(PROBLEM TO WORK ON): Search the records for the word "computer" and copy every line in which it occurs.
--- ENTRIES PROVIDED Enclosed Below ---
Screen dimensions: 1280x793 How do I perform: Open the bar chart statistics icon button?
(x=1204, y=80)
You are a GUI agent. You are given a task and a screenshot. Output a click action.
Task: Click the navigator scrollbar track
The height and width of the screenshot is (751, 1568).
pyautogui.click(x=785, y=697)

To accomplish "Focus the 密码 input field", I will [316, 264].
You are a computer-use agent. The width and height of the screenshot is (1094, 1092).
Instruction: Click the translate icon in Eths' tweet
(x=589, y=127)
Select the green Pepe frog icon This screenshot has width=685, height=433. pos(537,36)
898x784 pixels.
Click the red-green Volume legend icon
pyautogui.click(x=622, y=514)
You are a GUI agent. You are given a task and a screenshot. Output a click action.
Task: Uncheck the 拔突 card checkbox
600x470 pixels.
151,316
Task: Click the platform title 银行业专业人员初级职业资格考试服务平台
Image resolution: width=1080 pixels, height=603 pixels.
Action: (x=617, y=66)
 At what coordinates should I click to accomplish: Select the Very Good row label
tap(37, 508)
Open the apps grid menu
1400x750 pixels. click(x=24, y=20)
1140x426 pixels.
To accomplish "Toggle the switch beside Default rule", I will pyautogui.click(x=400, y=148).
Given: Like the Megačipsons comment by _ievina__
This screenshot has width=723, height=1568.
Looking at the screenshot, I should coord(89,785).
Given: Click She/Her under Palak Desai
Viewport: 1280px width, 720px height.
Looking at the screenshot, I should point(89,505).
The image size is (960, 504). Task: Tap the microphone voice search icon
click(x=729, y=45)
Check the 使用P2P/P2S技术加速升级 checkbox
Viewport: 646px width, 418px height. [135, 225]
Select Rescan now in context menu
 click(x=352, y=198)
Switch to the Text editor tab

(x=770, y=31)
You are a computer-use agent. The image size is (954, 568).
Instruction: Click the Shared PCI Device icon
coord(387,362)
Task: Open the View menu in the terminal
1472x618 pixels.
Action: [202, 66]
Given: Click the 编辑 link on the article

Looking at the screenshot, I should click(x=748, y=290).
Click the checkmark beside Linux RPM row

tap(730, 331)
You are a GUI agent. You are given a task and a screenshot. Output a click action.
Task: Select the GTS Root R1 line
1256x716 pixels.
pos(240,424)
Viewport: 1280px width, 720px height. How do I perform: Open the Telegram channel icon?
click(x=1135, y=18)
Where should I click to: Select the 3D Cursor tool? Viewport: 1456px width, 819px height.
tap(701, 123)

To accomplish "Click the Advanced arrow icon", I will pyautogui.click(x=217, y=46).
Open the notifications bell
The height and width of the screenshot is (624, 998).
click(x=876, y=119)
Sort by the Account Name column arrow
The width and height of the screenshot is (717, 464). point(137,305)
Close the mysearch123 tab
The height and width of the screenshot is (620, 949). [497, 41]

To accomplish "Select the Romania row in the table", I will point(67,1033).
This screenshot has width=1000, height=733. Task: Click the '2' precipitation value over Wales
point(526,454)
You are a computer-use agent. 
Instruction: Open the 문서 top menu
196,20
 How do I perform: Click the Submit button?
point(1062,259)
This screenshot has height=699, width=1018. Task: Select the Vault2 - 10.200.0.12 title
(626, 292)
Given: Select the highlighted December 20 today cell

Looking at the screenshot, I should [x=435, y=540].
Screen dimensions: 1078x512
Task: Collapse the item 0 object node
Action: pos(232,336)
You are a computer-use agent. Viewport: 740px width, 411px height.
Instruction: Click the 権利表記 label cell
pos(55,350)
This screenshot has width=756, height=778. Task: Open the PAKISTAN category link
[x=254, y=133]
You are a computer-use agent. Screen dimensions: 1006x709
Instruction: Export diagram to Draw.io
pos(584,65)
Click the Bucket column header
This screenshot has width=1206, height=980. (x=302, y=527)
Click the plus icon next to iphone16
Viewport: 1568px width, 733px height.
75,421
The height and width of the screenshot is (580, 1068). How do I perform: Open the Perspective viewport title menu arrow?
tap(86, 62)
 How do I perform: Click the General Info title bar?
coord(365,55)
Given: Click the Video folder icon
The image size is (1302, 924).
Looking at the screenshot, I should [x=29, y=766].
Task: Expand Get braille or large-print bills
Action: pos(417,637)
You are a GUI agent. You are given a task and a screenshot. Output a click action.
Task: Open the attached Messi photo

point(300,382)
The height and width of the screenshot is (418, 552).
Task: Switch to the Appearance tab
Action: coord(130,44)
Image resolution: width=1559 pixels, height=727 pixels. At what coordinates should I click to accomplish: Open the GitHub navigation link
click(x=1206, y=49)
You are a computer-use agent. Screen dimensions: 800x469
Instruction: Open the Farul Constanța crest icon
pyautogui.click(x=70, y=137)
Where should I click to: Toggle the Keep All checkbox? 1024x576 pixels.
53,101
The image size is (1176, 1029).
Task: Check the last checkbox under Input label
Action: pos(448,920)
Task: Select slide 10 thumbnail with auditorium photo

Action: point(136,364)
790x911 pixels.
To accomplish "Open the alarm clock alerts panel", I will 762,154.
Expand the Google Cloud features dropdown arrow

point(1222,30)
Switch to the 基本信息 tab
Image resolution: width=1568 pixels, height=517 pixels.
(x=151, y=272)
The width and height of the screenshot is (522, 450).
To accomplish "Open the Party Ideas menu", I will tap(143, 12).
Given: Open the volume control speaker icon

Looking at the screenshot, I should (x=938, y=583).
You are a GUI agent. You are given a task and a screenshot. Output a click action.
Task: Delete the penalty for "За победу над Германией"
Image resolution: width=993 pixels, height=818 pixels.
--- End of Enclosed ENTRIES PROVIDED ---
(RESPONSE AREA):
You are a computer-use agent. The width and height of the screenshot is (1094, 1092).
You are a computer-use agent. The image size is (954, 568).
You are a computer-use agent. 
You are a computer-use agent. Viewport: 740px width, 411px height.
You are a computer-use agent. Screen dimensions: 1006x709
You are a computer-use agent. Screen dimensions: 800x469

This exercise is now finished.